The Collection list can be confusing, as the items above the line do not all stand for the same type of library, and the default libraries don't always correspond directly to a single Fonts folder.
These are the components of a typical Collection list:
- All Fonts: Lists the fonts available through Font Book—those included in the other items above the line in the Collection list. This does not include fonts in application Fonts folders, like /Library/Application Support/Adobe/Fonts.
- User: Shows the fonts in ~/Library/Fonts.
Computer: Includes the fonts from /System/Library/Fonts and /Library/Fonts. If you find this confusing, it's not you. It is confusing, since the system fonts have several restrictions that don't apply to the other fonts, and no matter your administrator status, you can't install into /System/Library/Fonts from within Font Book. In addition, the library doesn't parallel a specific single folder, as do the items immediately above and below it.

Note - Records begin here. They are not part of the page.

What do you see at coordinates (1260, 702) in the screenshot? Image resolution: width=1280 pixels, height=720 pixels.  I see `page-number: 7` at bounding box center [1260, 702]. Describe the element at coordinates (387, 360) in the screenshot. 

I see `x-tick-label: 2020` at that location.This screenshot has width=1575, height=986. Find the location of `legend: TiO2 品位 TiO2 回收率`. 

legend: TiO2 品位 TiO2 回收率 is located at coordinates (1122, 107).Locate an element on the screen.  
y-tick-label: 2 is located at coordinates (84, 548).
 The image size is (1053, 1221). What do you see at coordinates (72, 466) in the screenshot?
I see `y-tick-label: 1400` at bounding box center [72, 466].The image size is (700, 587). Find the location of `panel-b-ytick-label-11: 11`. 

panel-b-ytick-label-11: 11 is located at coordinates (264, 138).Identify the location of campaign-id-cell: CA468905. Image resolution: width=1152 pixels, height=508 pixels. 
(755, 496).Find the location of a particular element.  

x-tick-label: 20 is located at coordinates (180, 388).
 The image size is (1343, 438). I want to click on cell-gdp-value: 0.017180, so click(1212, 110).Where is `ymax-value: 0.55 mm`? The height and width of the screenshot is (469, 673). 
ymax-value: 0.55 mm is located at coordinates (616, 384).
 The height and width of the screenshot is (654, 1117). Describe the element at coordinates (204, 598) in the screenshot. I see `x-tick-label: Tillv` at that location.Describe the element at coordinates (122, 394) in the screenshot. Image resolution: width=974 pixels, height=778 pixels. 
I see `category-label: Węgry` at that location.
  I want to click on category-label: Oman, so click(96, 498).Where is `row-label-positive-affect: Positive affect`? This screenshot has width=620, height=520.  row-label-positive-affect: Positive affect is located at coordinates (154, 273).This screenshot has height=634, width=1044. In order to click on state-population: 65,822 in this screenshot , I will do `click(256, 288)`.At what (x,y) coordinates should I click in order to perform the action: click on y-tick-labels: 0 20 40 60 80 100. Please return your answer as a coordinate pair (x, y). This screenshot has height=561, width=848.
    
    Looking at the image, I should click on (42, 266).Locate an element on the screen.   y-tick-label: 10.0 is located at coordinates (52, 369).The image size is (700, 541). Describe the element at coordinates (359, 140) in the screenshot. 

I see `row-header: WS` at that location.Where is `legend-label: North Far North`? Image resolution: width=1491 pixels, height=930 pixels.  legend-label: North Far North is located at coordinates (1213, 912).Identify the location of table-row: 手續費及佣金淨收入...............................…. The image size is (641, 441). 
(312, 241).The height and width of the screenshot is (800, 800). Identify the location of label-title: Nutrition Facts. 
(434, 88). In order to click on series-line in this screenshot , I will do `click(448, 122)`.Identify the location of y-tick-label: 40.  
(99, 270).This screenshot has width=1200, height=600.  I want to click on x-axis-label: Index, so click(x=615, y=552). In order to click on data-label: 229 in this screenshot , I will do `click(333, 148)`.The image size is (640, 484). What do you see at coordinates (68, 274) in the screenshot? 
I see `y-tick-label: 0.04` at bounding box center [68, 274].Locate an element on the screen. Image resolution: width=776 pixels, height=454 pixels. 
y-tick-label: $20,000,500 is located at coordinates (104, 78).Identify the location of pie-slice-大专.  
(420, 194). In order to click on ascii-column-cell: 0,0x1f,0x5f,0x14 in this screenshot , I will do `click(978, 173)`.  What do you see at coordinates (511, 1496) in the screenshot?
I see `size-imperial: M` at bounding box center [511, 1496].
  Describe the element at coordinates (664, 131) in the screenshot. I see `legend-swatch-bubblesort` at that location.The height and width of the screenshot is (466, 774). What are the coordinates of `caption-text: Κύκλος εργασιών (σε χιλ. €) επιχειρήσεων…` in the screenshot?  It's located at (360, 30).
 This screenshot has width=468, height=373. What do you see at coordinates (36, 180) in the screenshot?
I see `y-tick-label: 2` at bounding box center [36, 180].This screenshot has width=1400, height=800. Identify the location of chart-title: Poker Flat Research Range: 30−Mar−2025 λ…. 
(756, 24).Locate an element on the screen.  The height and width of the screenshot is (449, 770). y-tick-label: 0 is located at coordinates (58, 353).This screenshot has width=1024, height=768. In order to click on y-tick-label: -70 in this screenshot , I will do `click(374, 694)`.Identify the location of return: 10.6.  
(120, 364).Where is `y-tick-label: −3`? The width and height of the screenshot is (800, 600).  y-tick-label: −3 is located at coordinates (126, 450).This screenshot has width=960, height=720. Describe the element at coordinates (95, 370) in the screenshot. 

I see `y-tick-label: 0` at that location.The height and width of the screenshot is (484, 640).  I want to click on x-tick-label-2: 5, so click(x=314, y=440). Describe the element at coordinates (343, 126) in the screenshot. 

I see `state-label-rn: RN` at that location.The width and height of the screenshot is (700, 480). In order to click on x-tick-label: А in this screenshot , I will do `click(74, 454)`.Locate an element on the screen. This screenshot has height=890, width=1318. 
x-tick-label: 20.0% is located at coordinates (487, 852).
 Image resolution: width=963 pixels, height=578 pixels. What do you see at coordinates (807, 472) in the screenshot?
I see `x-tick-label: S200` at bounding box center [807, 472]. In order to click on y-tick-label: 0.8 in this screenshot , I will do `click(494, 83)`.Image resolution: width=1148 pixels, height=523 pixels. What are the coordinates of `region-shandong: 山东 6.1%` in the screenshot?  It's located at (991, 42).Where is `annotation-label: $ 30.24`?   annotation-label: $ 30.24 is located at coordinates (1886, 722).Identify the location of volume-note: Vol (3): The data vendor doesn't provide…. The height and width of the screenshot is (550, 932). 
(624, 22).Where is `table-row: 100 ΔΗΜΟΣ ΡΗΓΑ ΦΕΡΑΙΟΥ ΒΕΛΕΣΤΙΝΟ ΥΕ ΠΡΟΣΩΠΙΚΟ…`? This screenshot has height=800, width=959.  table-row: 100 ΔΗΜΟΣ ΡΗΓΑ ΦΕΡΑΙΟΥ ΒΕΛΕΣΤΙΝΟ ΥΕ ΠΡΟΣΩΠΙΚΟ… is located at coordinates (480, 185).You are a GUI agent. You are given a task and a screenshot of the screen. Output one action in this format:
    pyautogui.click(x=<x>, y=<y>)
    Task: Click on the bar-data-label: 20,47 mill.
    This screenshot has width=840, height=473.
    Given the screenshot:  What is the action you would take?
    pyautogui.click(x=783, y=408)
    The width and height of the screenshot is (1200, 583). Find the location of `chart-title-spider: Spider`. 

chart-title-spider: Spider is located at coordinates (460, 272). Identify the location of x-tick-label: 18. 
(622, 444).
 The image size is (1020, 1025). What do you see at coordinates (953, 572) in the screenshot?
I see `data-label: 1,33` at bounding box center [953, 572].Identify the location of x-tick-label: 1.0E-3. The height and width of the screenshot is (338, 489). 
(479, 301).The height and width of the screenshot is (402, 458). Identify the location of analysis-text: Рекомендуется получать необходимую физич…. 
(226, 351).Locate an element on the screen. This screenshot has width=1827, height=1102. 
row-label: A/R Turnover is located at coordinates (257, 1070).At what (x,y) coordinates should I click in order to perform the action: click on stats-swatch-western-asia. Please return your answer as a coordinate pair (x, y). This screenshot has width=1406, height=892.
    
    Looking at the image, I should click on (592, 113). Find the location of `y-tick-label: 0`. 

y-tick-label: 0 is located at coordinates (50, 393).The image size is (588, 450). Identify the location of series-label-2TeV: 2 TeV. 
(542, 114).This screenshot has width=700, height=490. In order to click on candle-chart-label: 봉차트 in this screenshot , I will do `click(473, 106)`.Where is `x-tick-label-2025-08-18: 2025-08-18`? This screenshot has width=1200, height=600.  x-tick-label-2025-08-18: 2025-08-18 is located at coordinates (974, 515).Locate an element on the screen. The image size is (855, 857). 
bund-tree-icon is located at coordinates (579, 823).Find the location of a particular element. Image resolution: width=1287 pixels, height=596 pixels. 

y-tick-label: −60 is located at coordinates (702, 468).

The important thing to remember is that if you put a font into the "Computer" library, whether by dragging it there or by making it the default installation location, the fonts are sent to /Library/Fonts.
- Classic Mac OS and Network: Appear in the list if you have a Mac OS 9 System Folder installed or you're on a network; they refer to the folders /System Folder/Fonts and /Network/Library/Fonts, respectively.
- User-defined libraries: Listed alphabetically, reordered as new ones are created. Note that this list doesn't reflect the order in which the libraries are accessed in case of duplicate fonts; they're accessed in reverse order of creation.
- Collections: Finally—the eponymous items, listed alphabetically. Font Book starts with a half-dozen default collections, but you can add as many as you want.